### Data extract
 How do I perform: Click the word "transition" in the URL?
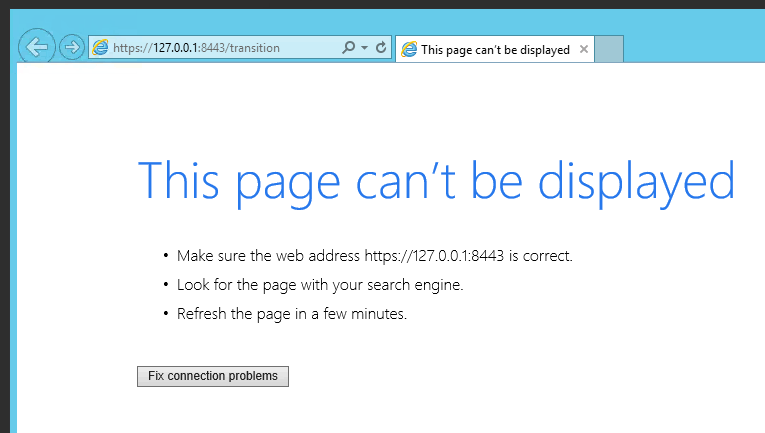tap(254, 48)
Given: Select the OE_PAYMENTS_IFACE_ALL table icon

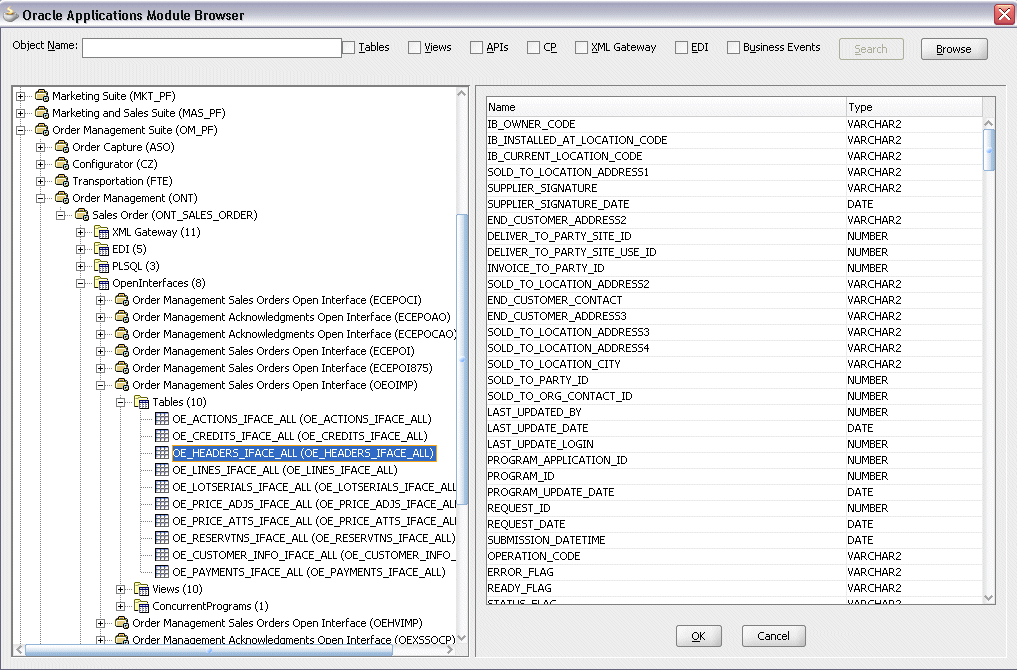Looking at the screenshot, I should click(x=161, y=571).
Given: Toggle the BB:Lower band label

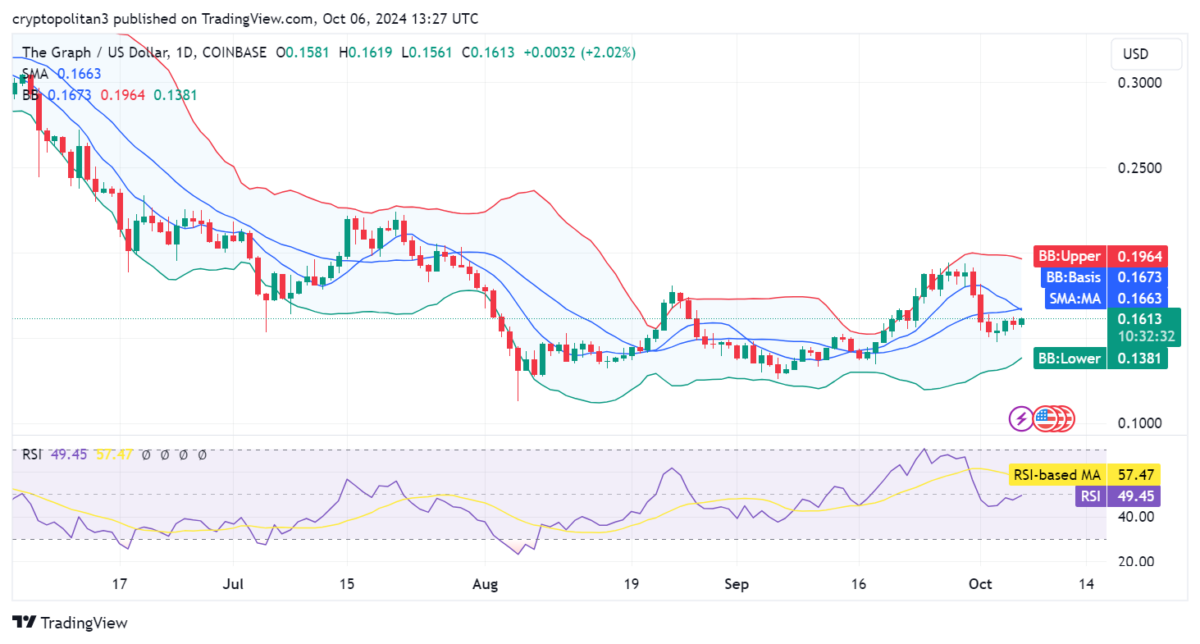Looking at the screenshot, I should pos(1070,358).
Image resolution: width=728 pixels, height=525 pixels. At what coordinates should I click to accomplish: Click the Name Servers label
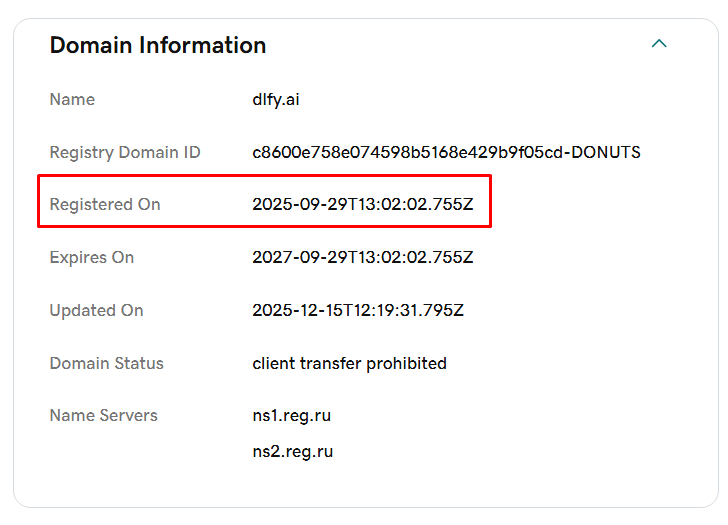[104, 415]
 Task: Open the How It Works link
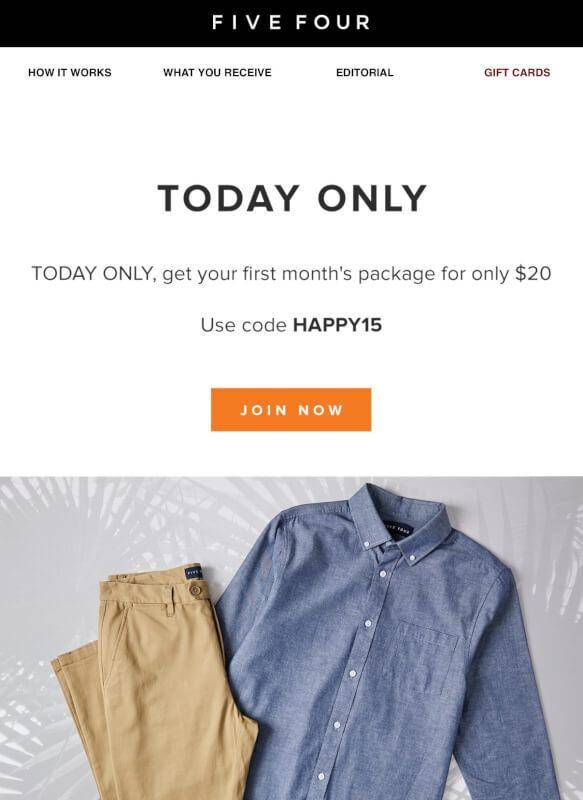click(x=70, y=72)
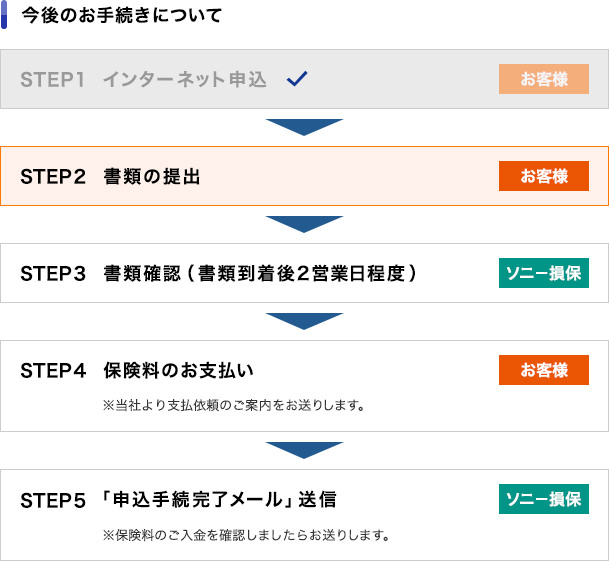
Task: Click the blue bar beside 今後のお手続きについて
Action: click(4, 14)
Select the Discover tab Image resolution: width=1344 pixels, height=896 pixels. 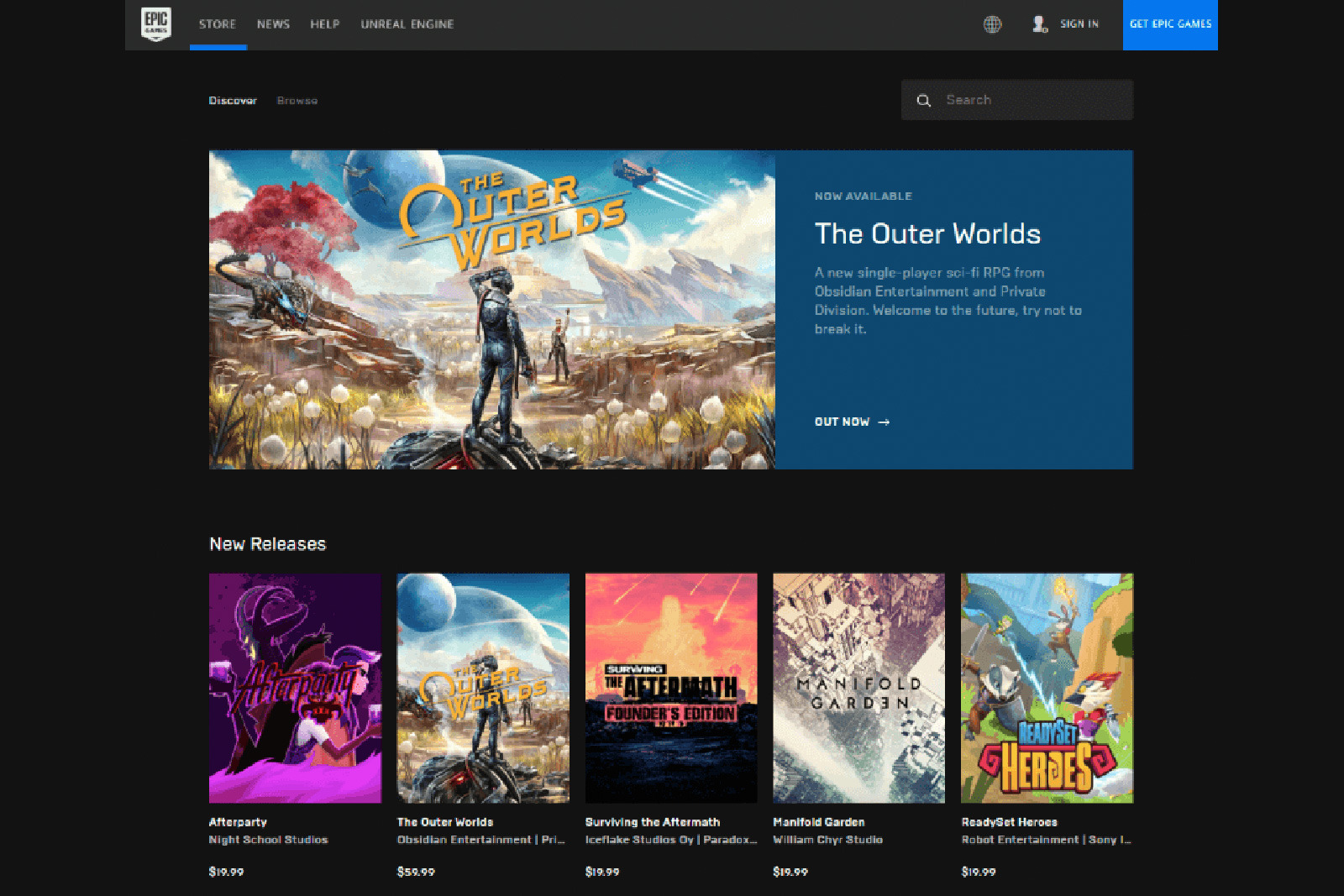(x=233, y=101)
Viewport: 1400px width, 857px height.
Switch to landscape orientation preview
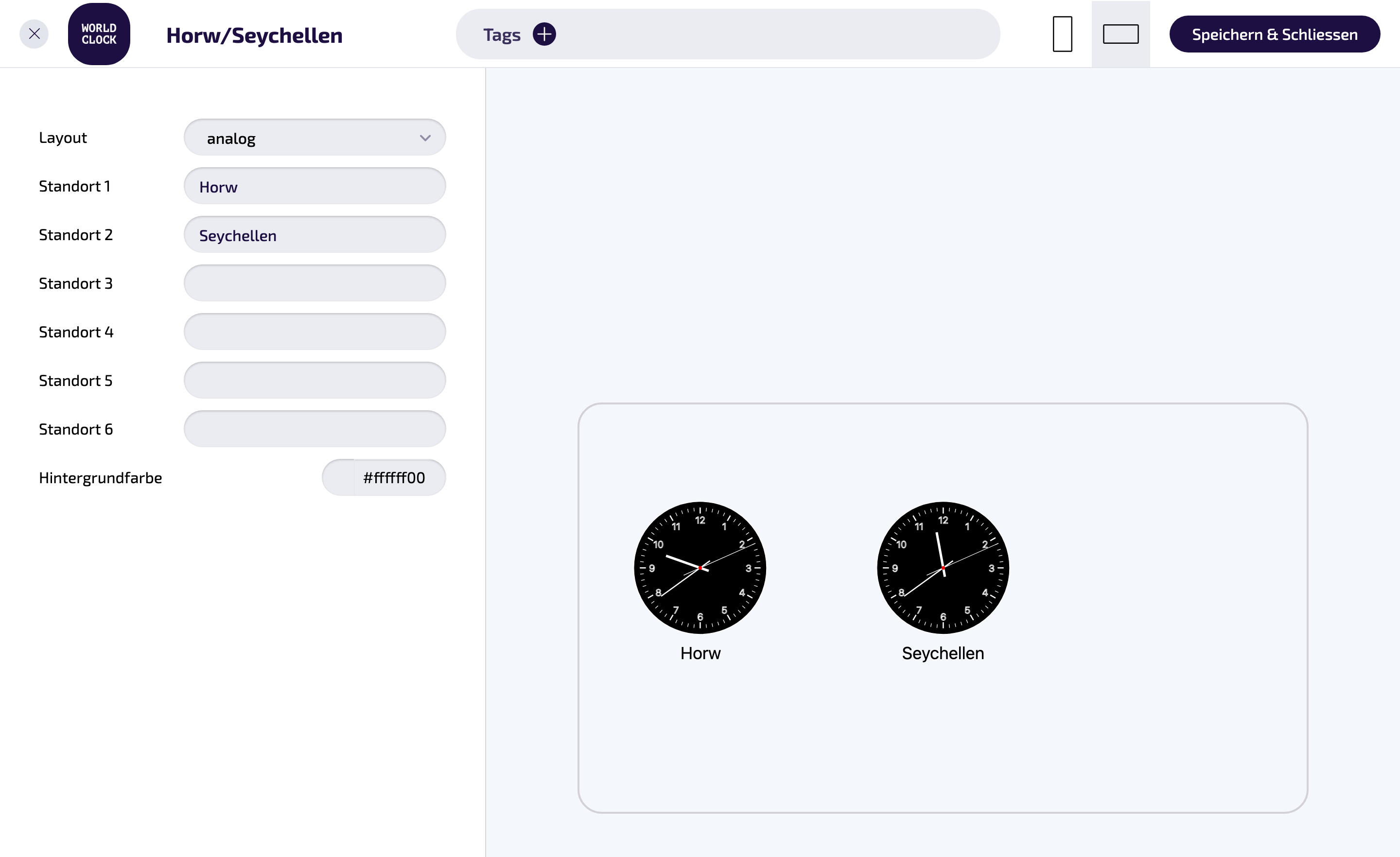(1120, 34)
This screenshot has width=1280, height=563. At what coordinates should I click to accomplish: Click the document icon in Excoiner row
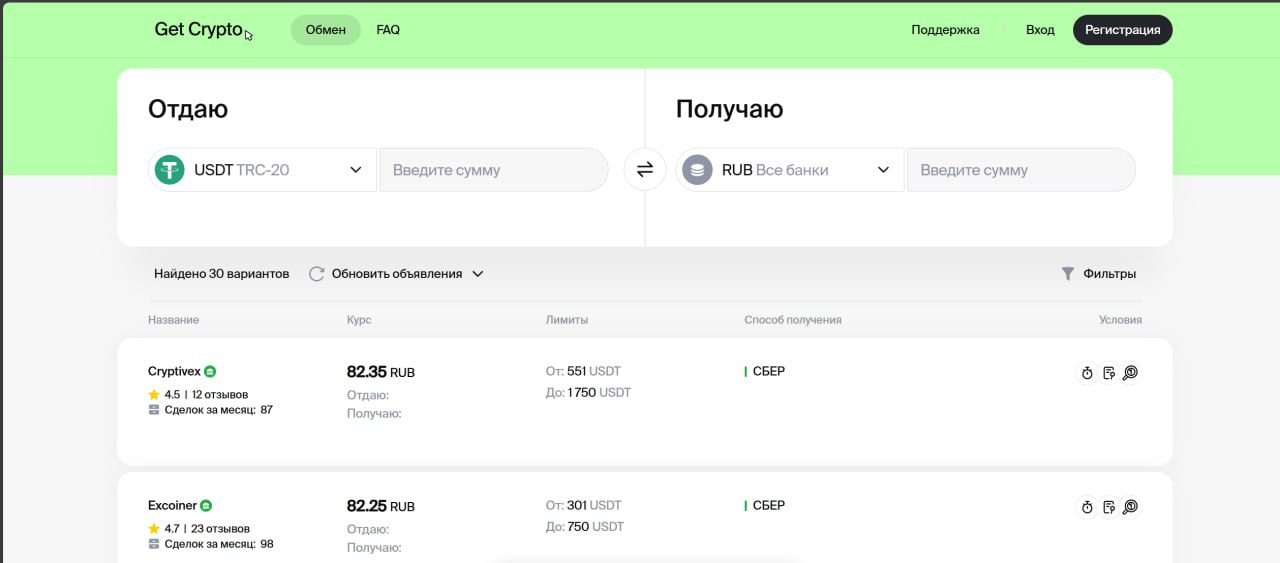click(1109, 507)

### Task statement
Rewrite the material as a numbered list, from its first line through the line containing "Action: click(4, 14)", both included. Skip blank lines and leave out the pictures.

### Reply
1.  How do I perform: Click the word "transition" in the URL?
2. tap(254, 48)
3. Given: Select the OE_PAYMENTS_IFACE_ALL table icon
4. Looking at the screenshot, I should click(x=161, y=571).
5. Given: Toggle the BB:Lower band label
6. Looking at the screenshot, I should pos(1070,358).
7. Image resolution: width=728 pixels, height=525 pixels. At what coordinates should I click to accomplish: Click the Name Servers label
8. [104, 415]
9.  Task: Open the How It Works link
10. click(x=70, y=72)
11. Task: Click the blue bar beside 今後のお手続きについて
12. Action: click(4, 14)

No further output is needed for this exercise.